En première ligne et, pour certains, en grande souffrance pour mettre en œuvre les réformes au temps de la Révision générale des politiques publiques, les cadres n’ont-ils pas fait l’objet d’une attention particulière ? La charte de déconcentration du printemps 2015 offre aux services déconcentrés davantage de souplesse sur le plan local…

Tout cela est homéopathique. La création des nouvelles régions a engendré certaines tensions et des difficultés nouvelles. Il est en effet plus difficile de fusionner des services assumant les mêmes missions que de regrouper des services qui ne faisaient pas la même chose [lors de la « Réate I », ndlr]. Les réformes structurelles sont assez radicales et l’accompagnement RH vient en compensation. Le seul sujet sur lequel les cadres des services déconcentrés disent, dans l’enquête, être autonomes, c’est sur celui des réorganisations. Ils ont effectivement géré les nouveaux organigrammes, le montage effectif, etc. Je dirais qu’on a délégué le sale boulot… Des réformes radicales ont été décidées et on a dit aux cadres : « Sur la mise en œuvre, vous vous débrouillez. »

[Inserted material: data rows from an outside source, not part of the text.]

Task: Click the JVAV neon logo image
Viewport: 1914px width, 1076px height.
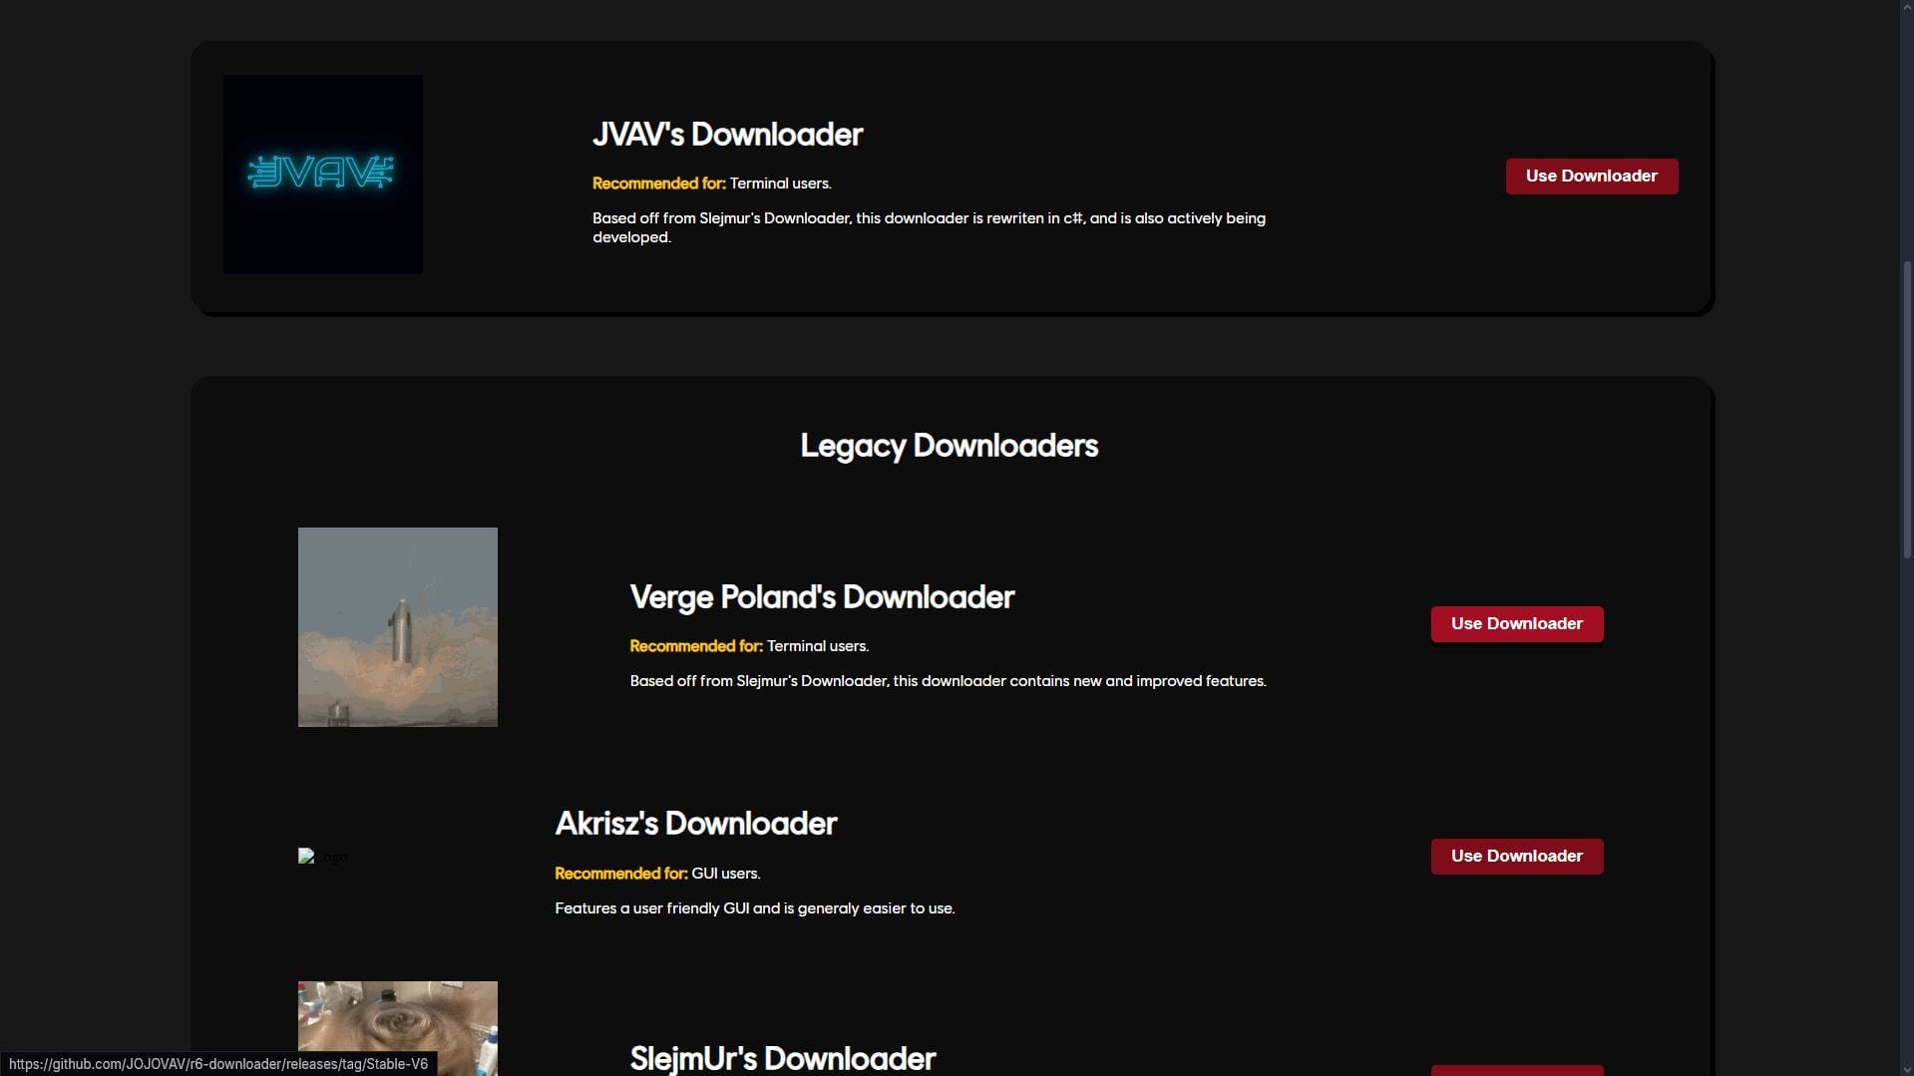Action: pyautogui.click(x=322, y=174)
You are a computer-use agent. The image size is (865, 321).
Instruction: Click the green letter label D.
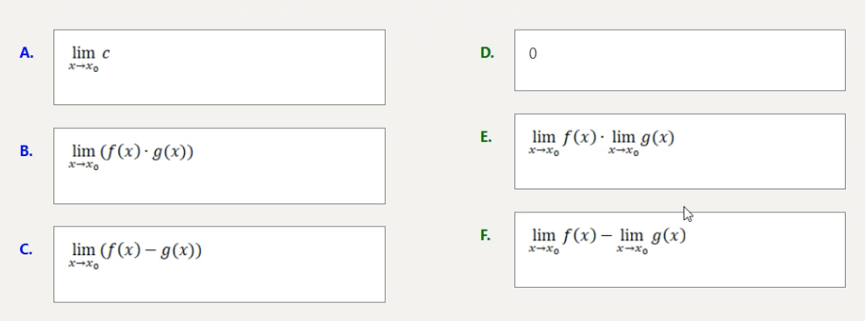point(487,53)
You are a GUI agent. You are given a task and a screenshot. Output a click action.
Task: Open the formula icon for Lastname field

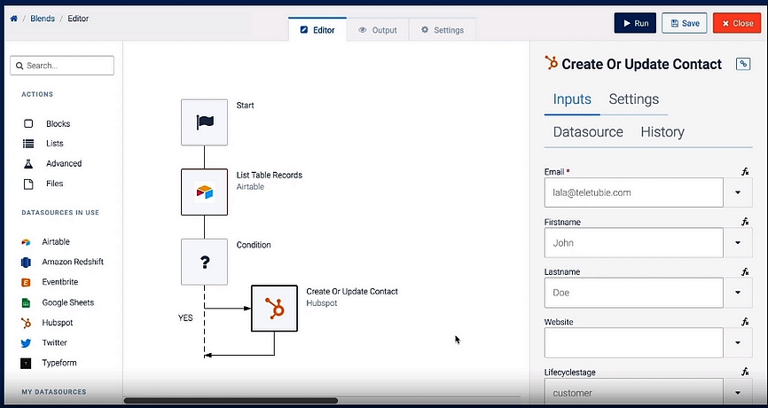point(745,271)
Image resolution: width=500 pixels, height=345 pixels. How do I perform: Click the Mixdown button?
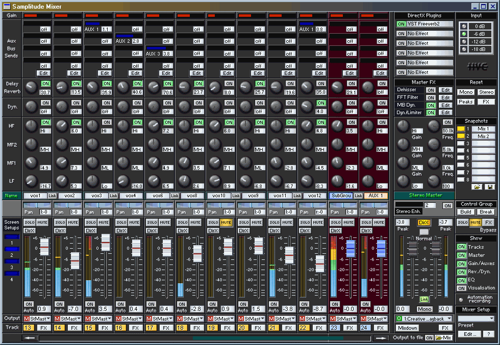pos(407,328)
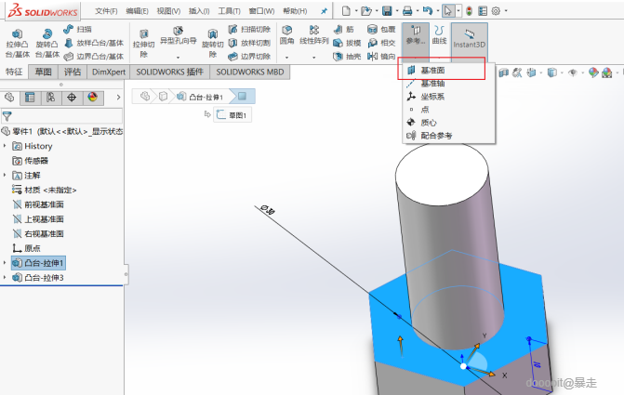Select 前视基准面 in the feature tree

pyautogui.click(x=44, y=204)
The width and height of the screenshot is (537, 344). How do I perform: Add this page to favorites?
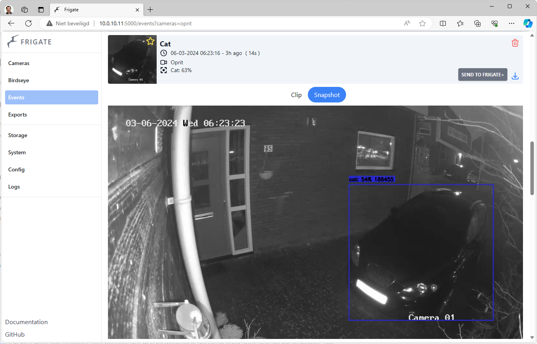(422, 23)
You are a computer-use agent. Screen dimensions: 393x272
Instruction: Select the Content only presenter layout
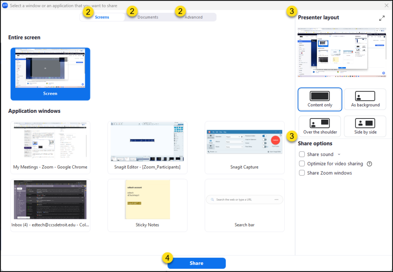(x=320, y=99)
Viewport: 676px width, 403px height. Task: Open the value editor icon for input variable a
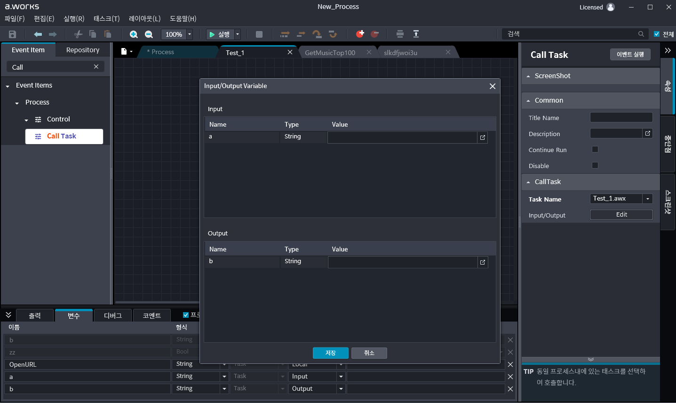click(x=482, y=137)
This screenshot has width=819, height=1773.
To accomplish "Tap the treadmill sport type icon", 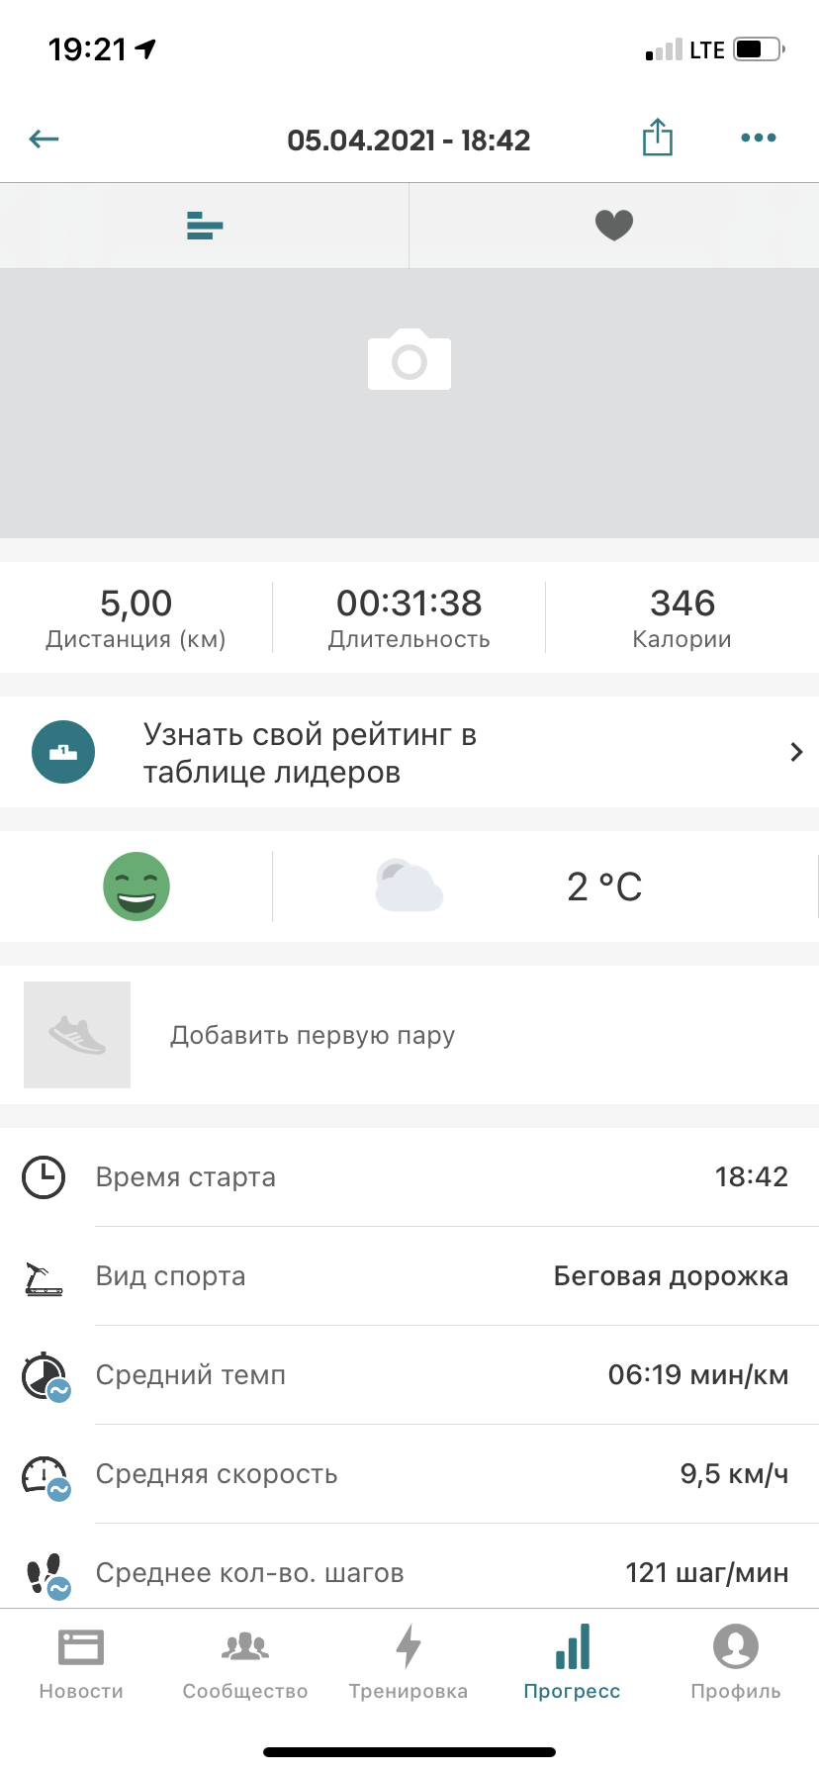I will 44,1278.
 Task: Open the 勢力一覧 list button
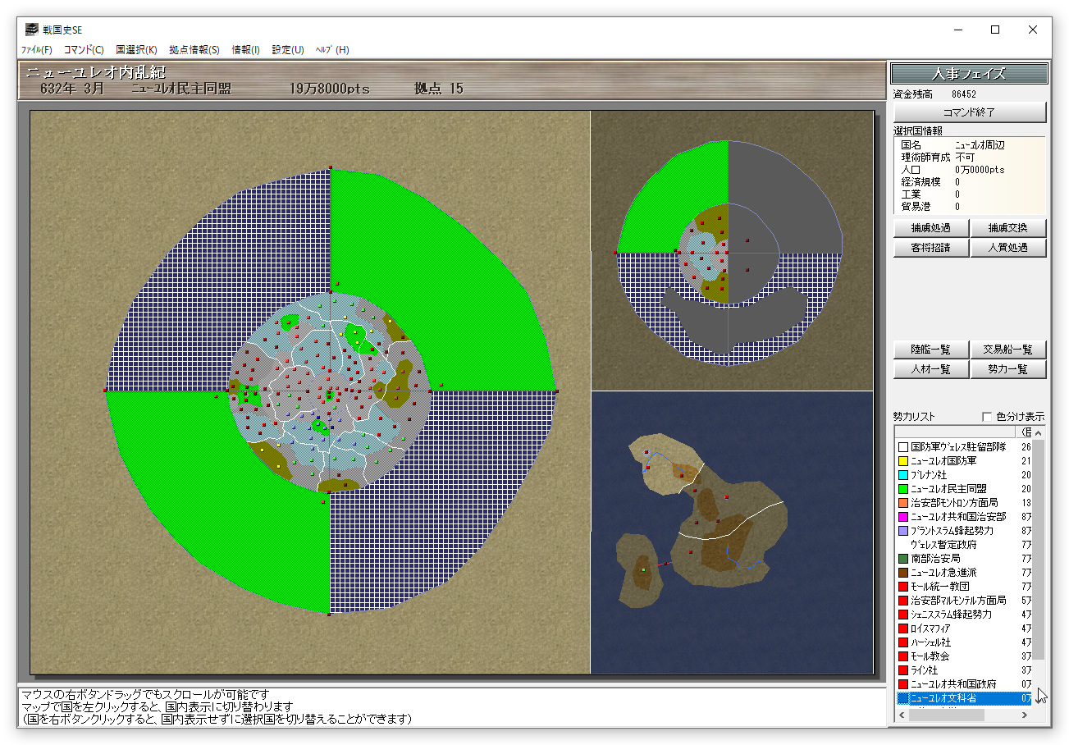(x=1008, y=369)
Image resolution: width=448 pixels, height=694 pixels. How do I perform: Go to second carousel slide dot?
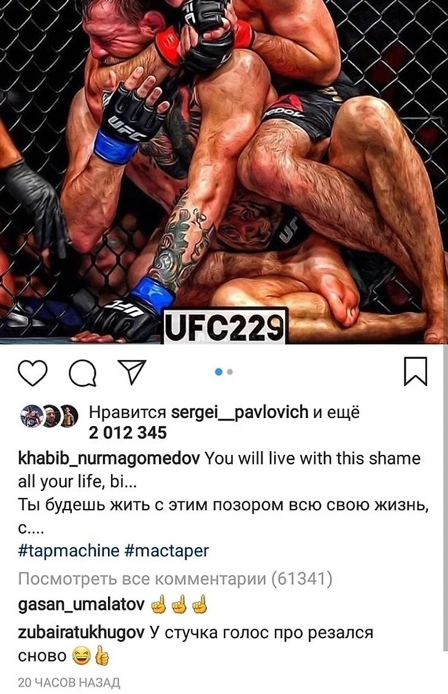(230, 372)
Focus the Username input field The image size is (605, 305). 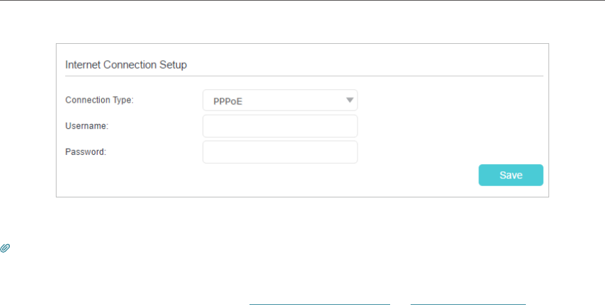(280, 126)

La gestion RH au sein de l’État ne s’est-elle pas fluidifiée ces dernières années ?

En m’appuyant sur le ministère dont je suis originaire [le ministère de l’Équipement, ndlr], je constate plutôt l’inverse. L’idée de regrouper les personnels de l’Agriculture et de l’Équipement était intéressante puisqu’il s’agit de deux démarches de territoire complémentaires. Les cadres et les agents devaient pouvoir circuler plus facilement entre les deux entités. Mais le système de gestion du personnel est aujourd’hui au moins aussi rigide qu’il l’était auparavant. Parce qu’un agent issu de l’agriculture qui voudrait œuvrer du côté de l’ex-équipement ou de l’environnement doit attendre qu’un agent de « l’autre bord » fasse le mouvement inverse. Tout cela s’est bloqué et les marges de manœuvre restent limitées. Le seul véritable changement relève de la mise en œuvre : les cadres ont davantage de latitude pour mettre en forme les réformes. Ils sont d’ailleurs devenus des professionnels des réorganisations territoriales : depuis quinze ans, ils passent leur temps à procéder à des changements d’organigrammes. Ils ne parviennent plus, en revanche, à être crédibles lorsqu’ils affirment à leurs équipes que tout cela a un sens et relève d’une véritable vision.

Propos recueillis par Sylvain Henry

* L’étude « Cocops », pour Coordinating for Cohesion in the Public Sector of the Future, est un projet de recherche sur le management public mené par 11 universités dans 10 pays européens, avec un financement de la Commission européenne à hauteur de quelque 3 millions d’euros. Il s’agit d’un des plus grands projets de recherche comparée en gestion publique au niveau européen.